Analyse, problématique, étapes de l'argumentation

     En composant ses Odes, en 1550, Ronsard fait le choix d'une forme noble, négligée par ses prédécesseurs malgré quelques traductions ou paraphrases du poète latin Horace. Laissant aux « courtisans » les « sonnets pétrarquizés » et les « mignardises d’amour », il s’oppose à une tradition pétrarquiste – dans laquelle lui-même pourtant s'illustrera abondamment, avec entre autres ses Amours et ses Sonnets pour Hélène. La clé de la nouvelle poétique que Ronsard appelle de ses vœux, et dont il s'attribue l’invention, est la notion rhétorique de varietas, qu’il appelle « copieuse diversité », et qu'il traduit ici par l'expression suivante : « estre inconstante, & variable en ses perfections ». Il oppose cette variété à la poésie « qui continue tousjours en son propos » ; et pour justifier sa préférence, il l’étaye sur l'opinion des « anciens », et sur une vision de la nature, qu’il partage, selon lui, avec eux. Les « anciens » sont pour Ronsard les grands poètes de l’Antiquité dont il emboîte le pas, avant tout Pindare et Horace, tous deux auteurs d’Odes. Il emploie donc un argument d'autorité : les « anciens » garantissent sa conception de la beauté poétique. Mais l'idée même d'une « ressemblance » avec la nature consistue un argument d'autorité, puisqu'elle fait référence à la notion de mimesis, héritée de Platon et d'Aristote, selon lesquels tout art est mimesis (imitation, représentation, ressemblance). La référence aux anciens, et la notion d'imitation de la nature, ont donc toutes deux une fonction rhétorique : il s’agit de justifier le choix d’une forme encore peu pratiquée en France, celle de l'ode, mais aussi une idée du beau, qu'il faut maintenant préciser. Le mot « perfections » est employé, de manière révélatrice, au pluriel : non que l’accomplissement d’une œuvre soit totalement indépendant de son unité, mais c’est à la variété que Ronsard accorde la primauté. La poésie doit être aussi variée que la nature, mais aussi noble également ; la référence à la nature n'est donc pas la référence à une donnée objective. C'est une référence idéologique : la nature est le support d'une idée de l'art. Quant à la ressemblance, elle peut être conçue comme une analogie, comme la possibilité d'une comparaison. « Ressembler la nature », c'est, pour la poésie, être belle « à sa manière », conformément au regard que le poète porte sur elle.

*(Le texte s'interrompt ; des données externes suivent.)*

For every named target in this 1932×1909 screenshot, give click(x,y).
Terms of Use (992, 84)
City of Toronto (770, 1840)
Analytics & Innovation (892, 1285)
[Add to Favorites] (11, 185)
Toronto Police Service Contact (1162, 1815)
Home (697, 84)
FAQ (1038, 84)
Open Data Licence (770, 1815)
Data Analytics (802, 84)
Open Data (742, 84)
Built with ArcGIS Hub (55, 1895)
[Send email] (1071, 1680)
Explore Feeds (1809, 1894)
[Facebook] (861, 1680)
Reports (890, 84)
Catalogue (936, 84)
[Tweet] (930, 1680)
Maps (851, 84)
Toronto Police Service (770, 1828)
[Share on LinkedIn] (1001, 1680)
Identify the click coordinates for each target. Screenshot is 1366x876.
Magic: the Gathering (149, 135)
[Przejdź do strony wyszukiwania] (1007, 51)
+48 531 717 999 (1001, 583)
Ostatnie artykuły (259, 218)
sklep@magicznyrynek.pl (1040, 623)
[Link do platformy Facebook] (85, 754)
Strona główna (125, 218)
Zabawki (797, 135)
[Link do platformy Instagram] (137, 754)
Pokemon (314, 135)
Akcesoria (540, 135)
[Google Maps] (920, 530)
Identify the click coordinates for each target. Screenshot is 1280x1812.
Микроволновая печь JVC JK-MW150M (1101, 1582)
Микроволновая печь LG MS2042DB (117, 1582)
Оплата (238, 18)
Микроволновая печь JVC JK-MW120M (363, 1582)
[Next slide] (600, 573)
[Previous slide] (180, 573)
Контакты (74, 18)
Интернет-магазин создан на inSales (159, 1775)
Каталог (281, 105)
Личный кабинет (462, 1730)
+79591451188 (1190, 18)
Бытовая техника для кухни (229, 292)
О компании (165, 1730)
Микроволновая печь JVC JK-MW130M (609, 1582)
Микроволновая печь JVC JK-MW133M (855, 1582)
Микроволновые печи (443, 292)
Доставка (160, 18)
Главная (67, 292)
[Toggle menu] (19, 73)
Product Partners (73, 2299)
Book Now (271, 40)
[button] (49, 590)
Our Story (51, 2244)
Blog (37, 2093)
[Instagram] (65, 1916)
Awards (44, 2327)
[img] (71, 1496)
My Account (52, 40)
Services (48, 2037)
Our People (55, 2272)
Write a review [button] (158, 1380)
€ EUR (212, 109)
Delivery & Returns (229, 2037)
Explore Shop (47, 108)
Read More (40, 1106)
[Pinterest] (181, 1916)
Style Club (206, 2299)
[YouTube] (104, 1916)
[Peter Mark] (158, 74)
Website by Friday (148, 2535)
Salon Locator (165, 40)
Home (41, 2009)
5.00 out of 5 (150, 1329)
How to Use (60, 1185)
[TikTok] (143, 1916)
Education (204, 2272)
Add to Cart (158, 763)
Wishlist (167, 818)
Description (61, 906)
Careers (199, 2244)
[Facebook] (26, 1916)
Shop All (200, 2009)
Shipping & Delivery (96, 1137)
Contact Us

Dans tous les sens du terme, y compris son sens étymologique, la nature est un prétexte.


     L’idée d’imitation de la nature est-elle toujours liée, dans la poésie classique, à celle de variété ? Cette idée de la nature n'en fait-elle pas un pur prétexte, pour justifier une certaine idée du beau ? Mais en autorisant son idée de la beauté par les « anciens » d'une part, et par « la nature » de l'autre, Ronsard ne contribue-t-il pas à déplacer le centre de gravité de l'écriture ailleurs qu’en elle-même, à l'extérieur de l'œuvre ? Quelles sont les conséquences d'une telle mutation ?


     Comme tout art accompli, l'art poétique s'est constitué comme un art autonome, avec ses règles propres ; la nature n'est pas alors un modèle, mais un répertoire d'images, et reste un monde étranger au monde de l'art. Ronsard, certes, ne renonce pas à l'autonomie artistique de la poésie ; mais il cherche à l'élever en la plaçant à la hauteur de la nature, qui devient plus qu'un viver d'images : un idéal à atteindre. Toutefois, la nature n'est pas seulement le support philosophique d'une conception du beau, une clé pour une rhétorique de la varietas et de la copia (« abondance ») : elle est aussi un « monde muet » qui par sa seule existence provoque le chant, et le désir de poésie.



Lecture conseillée

  • Ronsard, Les Quatres Premiers Livres des odes, 1550 (à lire sur Gallica)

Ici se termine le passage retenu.